Horning explained it this way:
“The first rule of intelligent tinkering is to save all the parts”, a line from Aldo Leopold, quoted by Horning.
“Science would tell you this and basic auto mechanics would too,” John continued. “For Example, say a million bolts hold a plane together. Ask people: would you get on a plane that’s missing one bolt? Would you get on a plane that’s missing 10 bolts? Are you willing to get on if 100 are missing? At what point do you say these small parts are actually holding something much bigger together?”
“People are cavalier at a one quarter-inch bolt, but there is a tipping point. Do you want to figure out which bolt is the tipping point after the fact or would you rather we keep all the bolts?
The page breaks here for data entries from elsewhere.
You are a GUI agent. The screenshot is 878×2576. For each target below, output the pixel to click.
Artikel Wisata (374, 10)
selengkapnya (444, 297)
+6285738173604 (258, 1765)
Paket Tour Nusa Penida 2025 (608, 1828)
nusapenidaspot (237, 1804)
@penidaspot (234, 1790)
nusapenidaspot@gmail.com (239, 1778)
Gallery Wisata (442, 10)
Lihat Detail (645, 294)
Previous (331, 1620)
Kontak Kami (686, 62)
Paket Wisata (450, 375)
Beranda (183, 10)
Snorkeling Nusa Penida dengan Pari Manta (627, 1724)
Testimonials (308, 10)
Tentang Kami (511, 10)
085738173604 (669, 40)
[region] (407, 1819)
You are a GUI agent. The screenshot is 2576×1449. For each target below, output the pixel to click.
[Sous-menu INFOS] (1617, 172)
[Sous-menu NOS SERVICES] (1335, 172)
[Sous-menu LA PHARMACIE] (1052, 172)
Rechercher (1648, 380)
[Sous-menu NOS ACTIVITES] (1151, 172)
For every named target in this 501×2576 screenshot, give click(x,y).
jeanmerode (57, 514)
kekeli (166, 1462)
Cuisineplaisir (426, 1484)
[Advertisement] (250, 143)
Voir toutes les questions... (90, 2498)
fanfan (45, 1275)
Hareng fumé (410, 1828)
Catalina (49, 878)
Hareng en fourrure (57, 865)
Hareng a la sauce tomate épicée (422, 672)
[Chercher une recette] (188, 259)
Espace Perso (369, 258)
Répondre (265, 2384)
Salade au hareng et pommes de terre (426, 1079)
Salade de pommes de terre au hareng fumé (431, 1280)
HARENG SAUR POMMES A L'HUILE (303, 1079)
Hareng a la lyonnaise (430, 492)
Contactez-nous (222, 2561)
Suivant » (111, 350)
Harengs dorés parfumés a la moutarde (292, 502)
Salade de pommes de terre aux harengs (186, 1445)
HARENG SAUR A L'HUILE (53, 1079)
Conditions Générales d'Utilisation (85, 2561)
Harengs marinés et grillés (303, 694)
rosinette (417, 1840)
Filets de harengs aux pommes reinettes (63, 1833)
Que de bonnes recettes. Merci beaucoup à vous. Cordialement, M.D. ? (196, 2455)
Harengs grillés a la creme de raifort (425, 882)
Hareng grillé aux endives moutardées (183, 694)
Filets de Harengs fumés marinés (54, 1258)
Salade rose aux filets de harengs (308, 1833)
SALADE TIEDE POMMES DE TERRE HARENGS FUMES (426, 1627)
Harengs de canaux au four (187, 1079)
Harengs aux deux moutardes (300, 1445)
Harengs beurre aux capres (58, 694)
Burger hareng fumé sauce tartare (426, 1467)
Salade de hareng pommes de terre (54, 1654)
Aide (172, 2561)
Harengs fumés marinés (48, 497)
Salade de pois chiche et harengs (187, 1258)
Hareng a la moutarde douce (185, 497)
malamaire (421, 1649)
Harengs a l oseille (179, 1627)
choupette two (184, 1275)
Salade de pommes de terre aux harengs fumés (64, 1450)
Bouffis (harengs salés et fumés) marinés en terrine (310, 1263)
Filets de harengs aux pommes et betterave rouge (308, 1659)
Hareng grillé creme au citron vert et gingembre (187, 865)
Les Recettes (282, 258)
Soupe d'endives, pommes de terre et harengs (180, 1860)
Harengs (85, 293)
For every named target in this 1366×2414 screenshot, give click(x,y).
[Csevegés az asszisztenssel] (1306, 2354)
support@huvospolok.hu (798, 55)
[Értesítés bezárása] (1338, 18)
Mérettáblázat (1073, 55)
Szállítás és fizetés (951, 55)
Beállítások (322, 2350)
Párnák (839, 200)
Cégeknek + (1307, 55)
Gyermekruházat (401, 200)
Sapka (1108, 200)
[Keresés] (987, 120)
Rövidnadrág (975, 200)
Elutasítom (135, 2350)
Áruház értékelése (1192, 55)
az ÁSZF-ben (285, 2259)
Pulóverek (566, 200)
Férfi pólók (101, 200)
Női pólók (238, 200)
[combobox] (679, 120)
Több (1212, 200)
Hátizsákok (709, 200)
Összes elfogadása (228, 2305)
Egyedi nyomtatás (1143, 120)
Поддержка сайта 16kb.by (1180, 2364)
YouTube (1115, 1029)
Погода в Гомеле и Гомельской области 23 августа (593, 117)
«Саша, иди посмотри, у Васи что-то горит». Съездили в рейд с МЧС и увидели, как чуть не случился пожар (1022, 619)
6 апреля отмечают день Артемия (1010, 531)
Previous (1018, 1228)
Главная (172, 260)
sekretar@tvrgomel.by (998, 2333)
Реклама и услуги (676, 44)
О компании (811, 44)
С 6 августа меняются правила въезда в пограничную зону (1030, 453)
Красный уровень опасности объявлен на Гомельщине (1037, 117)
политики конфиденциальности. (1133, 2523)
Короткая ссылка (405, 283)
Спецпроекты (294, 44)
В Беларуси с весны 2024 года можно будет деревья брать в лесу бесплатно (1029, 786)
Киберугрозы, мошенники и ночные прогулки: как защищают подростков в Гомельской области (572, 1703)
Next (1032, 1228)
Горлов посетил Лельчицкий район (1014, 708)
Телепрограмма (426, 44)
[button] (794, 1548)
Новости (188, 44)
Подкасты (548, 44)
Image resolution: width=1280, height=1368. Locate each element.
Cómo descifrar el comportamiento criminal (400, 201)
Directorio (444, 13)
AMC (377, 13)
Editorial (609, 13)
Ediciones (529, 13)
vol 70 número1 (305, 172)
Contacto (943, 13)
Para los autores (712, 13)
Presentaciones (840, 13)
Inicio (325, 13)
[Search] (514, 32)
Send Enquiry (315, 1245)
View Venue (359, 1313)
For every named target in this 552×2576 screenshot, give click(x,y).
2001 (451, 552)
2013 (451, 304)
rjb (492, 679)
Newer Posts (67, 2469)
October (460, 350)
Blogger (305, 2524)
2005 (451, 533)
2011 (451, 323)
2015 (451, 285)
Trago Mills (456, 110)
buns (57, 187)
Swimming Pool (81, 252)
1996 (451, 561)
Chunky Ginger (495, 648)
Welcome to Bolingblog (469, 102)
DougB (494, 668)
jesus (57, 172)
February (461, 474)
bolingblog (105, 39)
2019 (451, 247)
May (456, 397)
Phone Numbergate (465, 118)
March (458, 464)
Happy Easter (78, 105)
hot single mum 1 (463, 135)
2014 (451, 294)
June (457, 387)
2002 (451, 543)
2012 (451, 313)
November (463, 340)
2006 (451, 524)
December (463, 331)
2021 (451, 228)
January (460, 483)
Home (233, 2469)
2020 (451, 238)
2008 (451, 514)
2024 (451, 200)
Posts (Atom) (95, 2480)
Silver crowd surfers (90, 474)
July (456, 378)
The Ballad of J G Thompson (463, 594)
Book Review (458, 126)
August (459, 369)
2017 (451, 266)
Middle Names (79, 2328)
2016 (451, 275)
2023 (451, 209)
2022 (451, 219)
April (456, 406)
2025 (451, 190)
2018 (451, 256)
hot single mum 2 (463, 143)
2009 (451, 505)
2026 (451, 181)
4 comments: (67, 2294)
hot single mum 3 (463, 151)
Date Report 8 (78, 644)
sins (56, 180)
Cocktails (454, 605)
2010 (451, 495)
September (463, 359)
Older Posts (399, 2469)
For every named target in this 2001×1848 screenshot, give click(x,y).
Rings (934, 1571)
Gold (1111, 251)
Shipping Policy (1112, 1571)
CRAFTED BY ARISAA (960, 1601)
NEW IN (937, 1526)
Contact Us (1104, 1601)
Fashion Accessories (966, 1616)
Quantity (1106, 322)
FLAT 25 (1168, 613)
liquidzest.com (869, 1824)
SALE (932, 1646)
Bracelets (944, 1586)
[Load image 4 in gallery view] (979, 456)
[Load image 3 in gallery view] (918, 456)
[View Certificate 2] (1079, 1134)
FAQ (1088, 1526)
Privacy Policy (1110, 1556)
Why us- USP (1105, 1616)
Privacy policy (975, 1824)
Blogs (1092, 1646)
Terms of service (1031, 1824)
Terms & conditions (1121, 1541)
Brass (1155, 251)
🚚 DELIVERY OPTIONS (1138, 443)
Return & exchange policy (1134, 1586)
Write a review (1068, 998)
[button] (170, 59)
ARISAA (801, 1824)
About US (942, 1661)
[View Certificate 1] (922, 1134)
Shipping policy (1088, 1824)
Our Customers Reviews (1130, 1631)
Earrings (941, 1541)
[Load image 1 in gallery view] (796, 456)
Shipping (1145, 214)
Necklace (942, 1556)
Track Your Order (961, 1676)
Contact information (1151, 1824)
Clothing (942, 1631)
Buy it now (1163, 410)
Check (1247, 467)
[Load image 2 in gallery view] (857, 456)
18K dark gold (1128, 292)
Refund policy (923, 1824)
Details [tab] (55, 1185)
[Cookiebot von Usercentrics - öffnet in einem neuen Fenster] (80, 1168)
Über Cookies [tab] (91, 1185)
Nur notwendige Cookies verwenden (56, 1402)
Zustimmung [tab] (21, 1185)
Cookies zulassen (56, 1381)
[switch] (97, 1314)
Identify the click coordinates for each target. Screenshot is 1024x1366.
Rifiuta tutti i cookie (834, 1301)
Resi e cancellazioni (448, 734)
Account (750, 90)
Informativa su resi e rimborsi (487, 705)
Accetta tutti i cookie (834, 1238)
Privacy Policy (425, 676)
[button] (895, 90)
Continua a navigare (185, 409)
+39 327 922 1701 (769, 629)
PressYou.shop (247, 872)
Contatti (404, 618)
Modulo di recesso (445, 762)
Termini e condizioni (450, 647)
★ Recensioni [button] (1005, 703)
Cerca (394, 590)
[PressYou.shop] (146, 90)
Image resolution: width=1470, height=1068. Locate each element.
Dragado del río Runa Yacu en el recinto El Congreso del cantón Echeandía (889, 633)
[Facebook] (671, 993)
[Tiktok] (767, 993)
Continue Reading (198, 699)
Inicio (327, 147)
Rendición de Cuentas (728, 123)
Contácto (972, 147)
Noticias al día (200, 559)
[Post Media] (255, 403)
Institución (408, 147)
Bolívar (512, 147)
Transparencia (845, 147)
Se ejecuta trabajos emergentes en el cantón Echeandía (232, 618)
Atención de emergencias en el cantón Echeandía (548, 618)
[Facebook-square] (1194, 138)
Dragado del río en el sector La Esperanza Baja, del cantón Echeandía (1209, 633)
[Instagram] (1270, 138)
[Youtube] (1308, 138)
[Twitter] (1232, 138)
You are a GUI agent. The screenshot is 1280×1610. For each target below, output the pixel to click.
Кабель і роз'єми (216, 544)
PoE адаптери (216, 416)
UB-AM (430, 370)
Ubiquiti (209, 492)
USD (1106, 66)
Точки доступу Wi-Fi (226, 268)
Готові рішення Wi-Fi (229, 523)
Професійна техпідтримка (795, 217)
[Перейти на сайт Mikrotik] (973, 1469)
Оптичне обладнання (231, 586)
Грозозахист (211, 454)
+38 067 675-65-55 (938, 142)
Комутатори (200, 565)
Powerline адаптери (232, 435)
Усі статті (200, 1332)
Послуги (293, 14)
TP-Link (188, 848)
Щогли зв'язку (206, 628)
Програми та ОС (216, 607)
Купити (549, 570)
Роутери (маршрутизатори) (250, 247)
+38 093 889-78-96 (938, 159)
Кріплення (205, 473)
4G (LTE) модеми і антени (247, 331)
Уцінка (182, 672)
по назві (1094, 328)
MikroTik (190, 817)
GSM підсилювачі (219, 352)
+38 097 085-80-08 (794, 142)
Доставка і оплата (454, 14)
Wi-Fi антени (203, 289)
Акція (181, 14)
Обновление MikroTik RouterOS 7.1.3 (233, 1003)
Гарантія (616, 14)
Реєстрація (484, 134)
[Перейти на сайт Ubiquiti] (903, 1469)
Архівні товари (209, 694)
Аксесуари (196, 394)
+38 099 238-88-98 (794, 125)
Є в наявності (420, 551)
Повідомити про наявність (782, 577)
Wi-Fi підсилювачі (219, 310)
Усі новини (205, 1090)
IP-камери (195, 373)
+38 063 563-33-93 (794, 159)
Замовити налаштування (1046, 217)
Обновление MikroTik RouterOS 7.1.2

It’s a story of prudence and precaution.”
But prudence and precaution is not a characteristic of many conservatives when considering environmental issues. They reject the science of global warming and say it is just a normal cycle and that millions of species have gone extinct already, so what’s a few million more? The cost of regulation is just too high and their children should not be straddled with the debt.
So, would they rather have their children, grandchildren and great grandchildren straddled with a polluted, waterless, and dying world?
Thankfully, over the past 10-15 years, public consciousness and awareness has increased and a more interconnected global society has embraced the efficacy of protecting Planet Earth.
Saving our home should be an “international community” effort from all citizens and governments, including American conservatives--and not just those pesky liberals.